『クリスタル・ボイジャー』(デヴィッド・エルフィック)

吉祥寺バウスシアターにて、boid presents Sonic Ooze Vol.7「爆音サーフの夜」2本目。先週の『ステップ・イントゥ・リキッド』がサーファーたちの生態を総合的に概観するような視点だったとして、今日の『クリスタル・ボイジャー』はよりパーソナルであり、(変な言い方になるけれど)より接近した視点を持っています。ジョージ・グリノーというひとりのサーファーにスポットを当て、彼の欲望が全面的に描かれるのですが、その欲望は彼の使う水中キャメラの映像のように、ひずみと揺れを内包していて、観るものを心地よくすると同時に船酔い状態にもするのです。
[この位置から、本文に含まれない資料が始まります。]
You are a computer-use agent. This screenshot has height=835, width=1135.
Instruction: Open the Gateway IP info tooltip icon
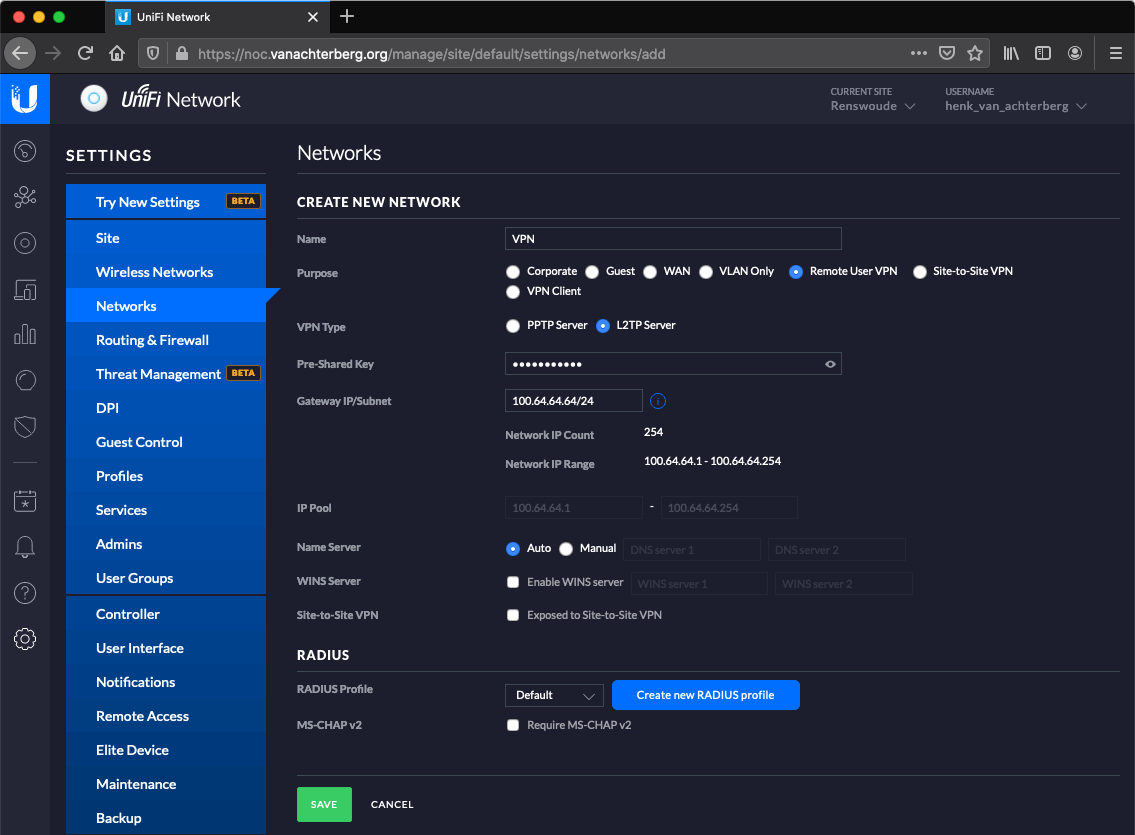point(658,401)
この男、混雑する海岸を嫌って、ひとつの波をひとりで独占できるような人のいない場所に行くためにボートを自力で改造したりするわけで、かなり強烈な欲望の持ち主なわけですが、そのディストーションのかかった欲望が全開するピンク・フロイド「エコーズ」のシーンでは、チューブを中から撮った映像に加えて、チューブの外側からチューブの「肌」を捉えたショット、画面の右側を波がひたすら迫り上がっていくショットがいくつも繰り返され、迫り上がった波が限界点を迎えて崩れ始め、その直後にできあがるチューブを波の内側から見たときに見える「肌」のあの艶めかしい感触を思うとき、崩れきった波の巻き起こす大きな渦にその感触が飲み込まれるまでの時間が、無限に引き延ばされていくかのようで、爆音の「エコーズ」ともども、めまいを伴った記憶として、確かに頭に焼きついているのでした。